In conclusion, we believe that eventually models of geosphere-biosphere interactions will consist of a hierarchy of compatible modules, together representing the full range of biological levels of organisation. Modelling will have to be organised around a limited number of representative model systems. The Global Emiliania Modelling Initiative (GEM) explores this hypothetical strategy for the modelling of geosphere-biosphere interactions by studying the marine alga Emiliania huxleyi from many different angles. This tiny organism (~1 x 10-5 m in diameter) occurs in all the world oceans, forms huge blooms, particularly in the North Atlantic, and is a major producer of three climate-forcing substances - calcium carbonate, organic carbon and dimethyl sulphide (DMS). The organism can be easily cultivated and is studied at the individual and the molecular biological levels in the laboratory; its blooms are studied in the field and by satellite imagery, and its geological history by sediment traps and deep-sea cores.

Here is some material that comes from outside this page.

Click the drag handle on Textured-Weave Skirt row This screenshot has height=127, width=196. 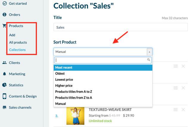tap(175, 110)
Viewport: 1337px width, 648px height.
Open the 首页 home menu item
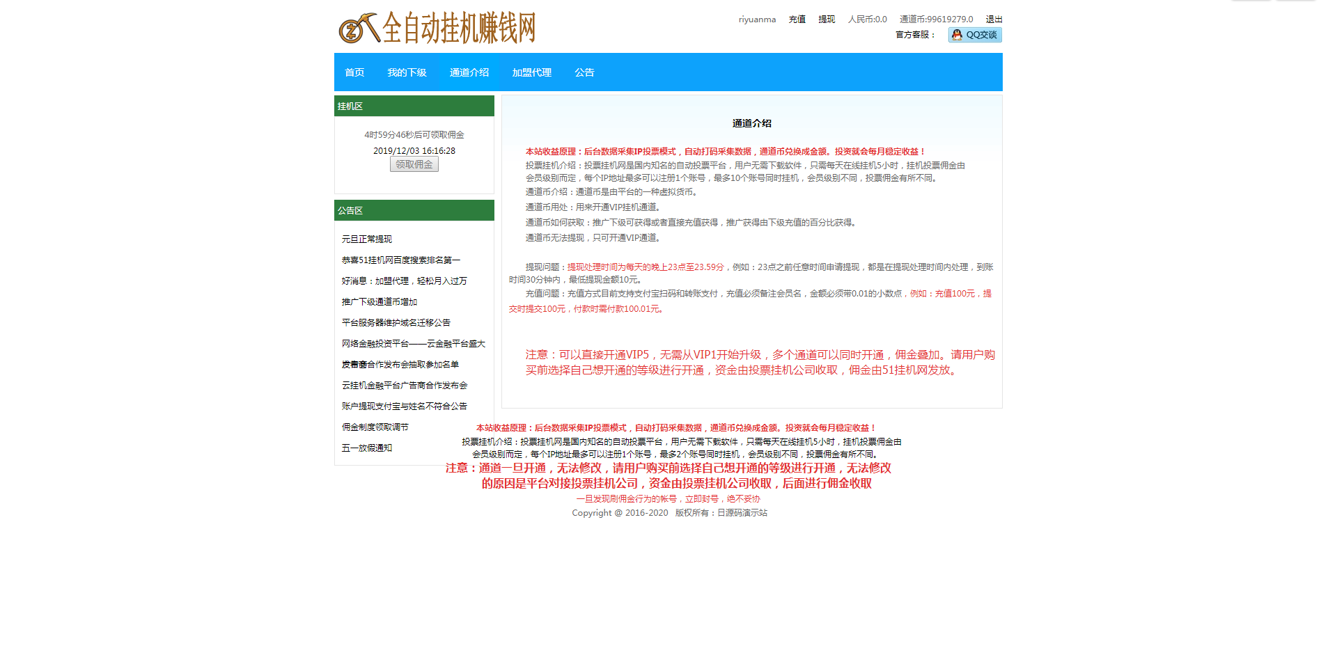point(354,72)
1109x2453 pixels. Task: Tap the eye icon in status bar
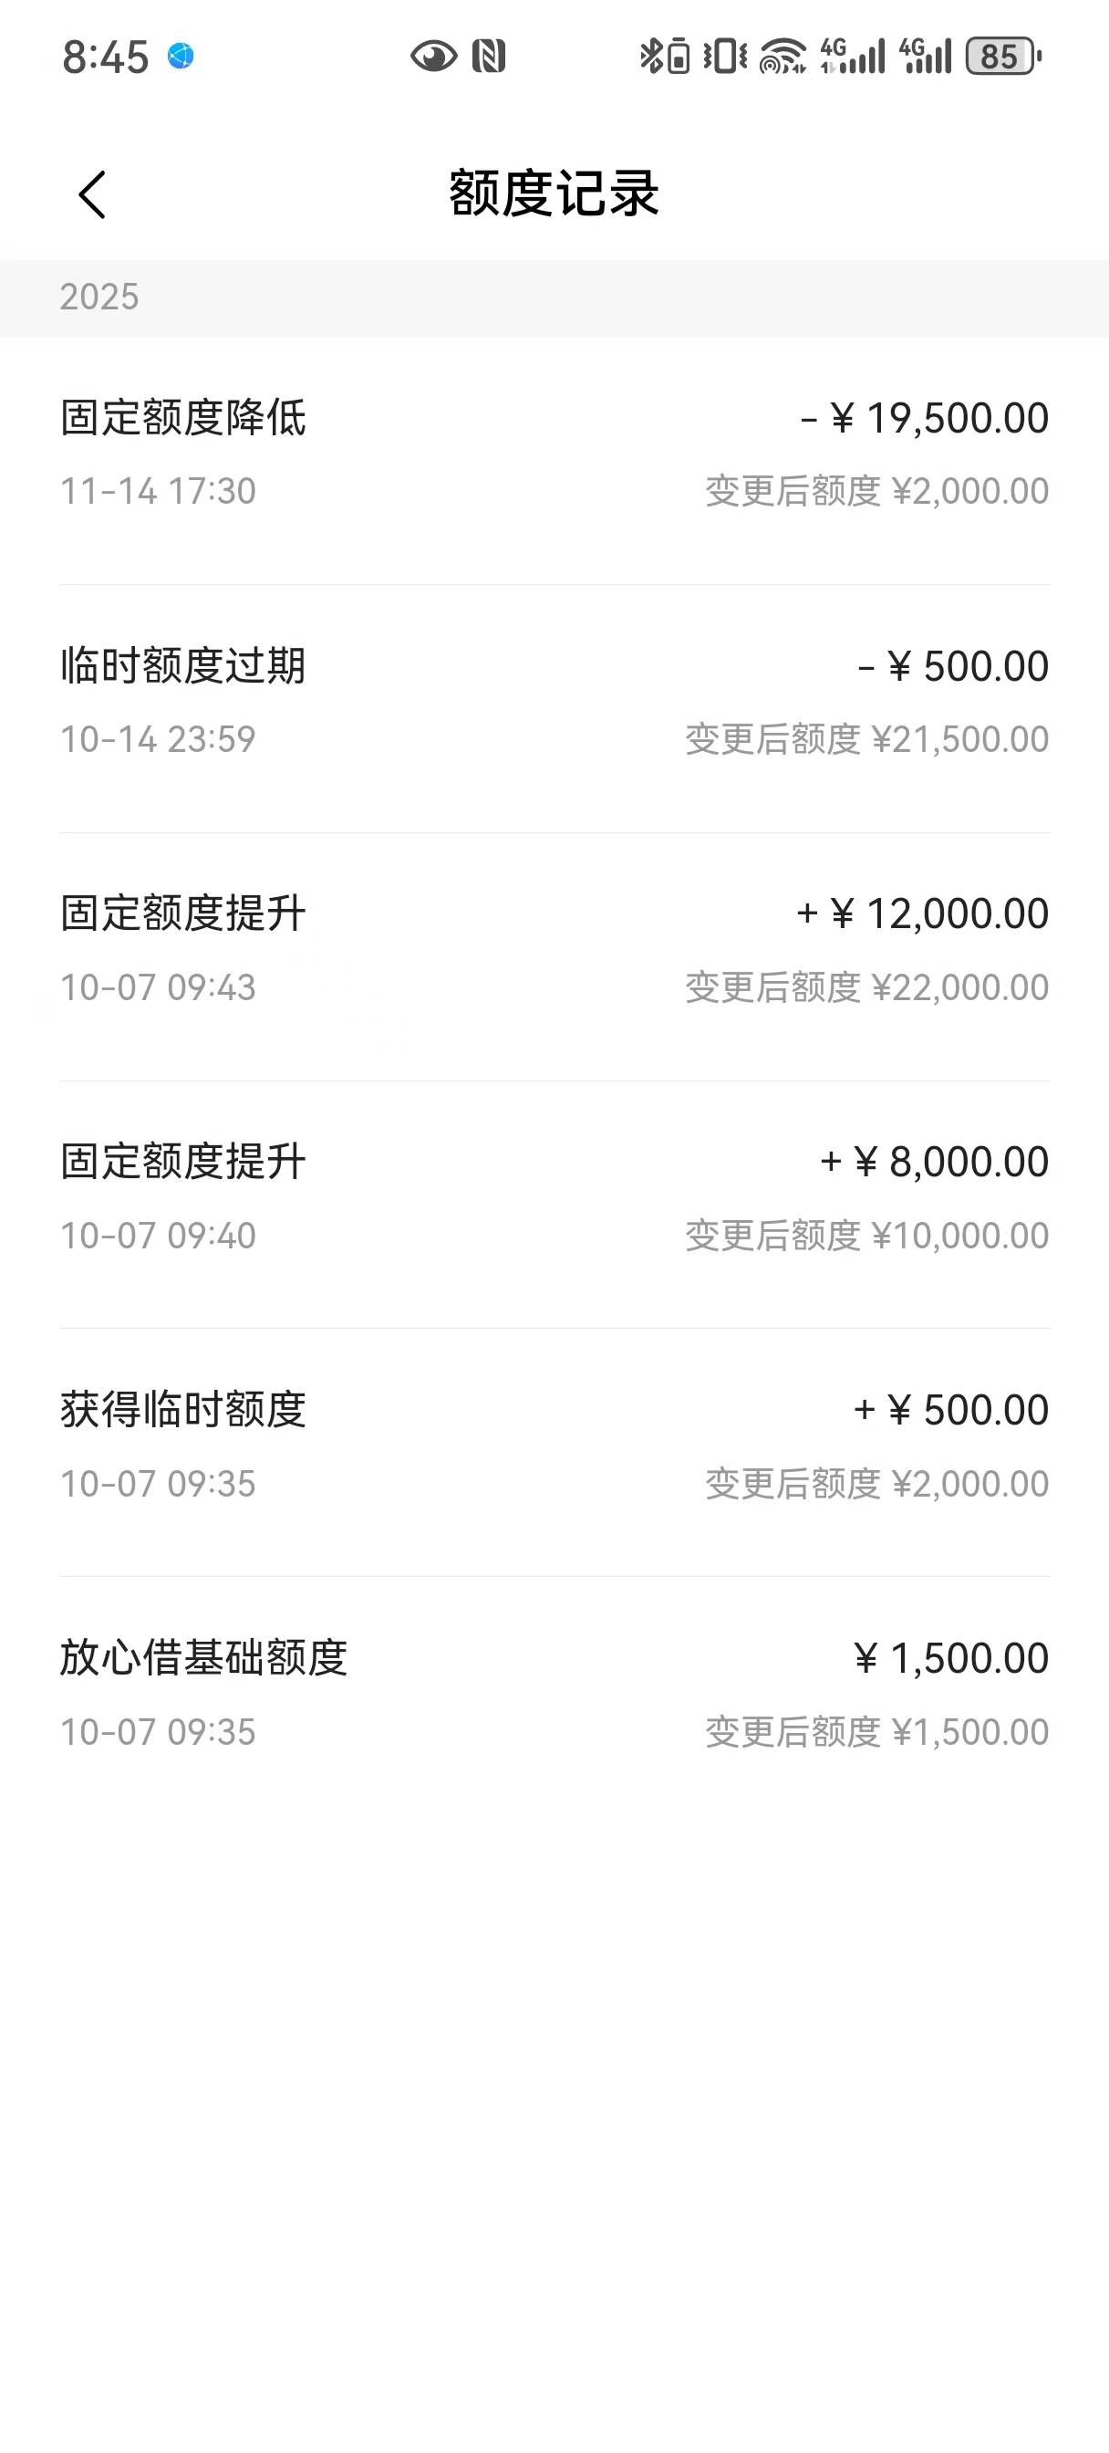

GEM is unique because these very diverse investigations are aspects of a single modelling initiative. Presently, integrated modelling and experimental projects concentrate on the individual and geological levels of organisation, while complementary molecular biological and ecological studies, building on from previous experience, are in preparation. Presently, GEM combines the research of about 50 investigators worldwide.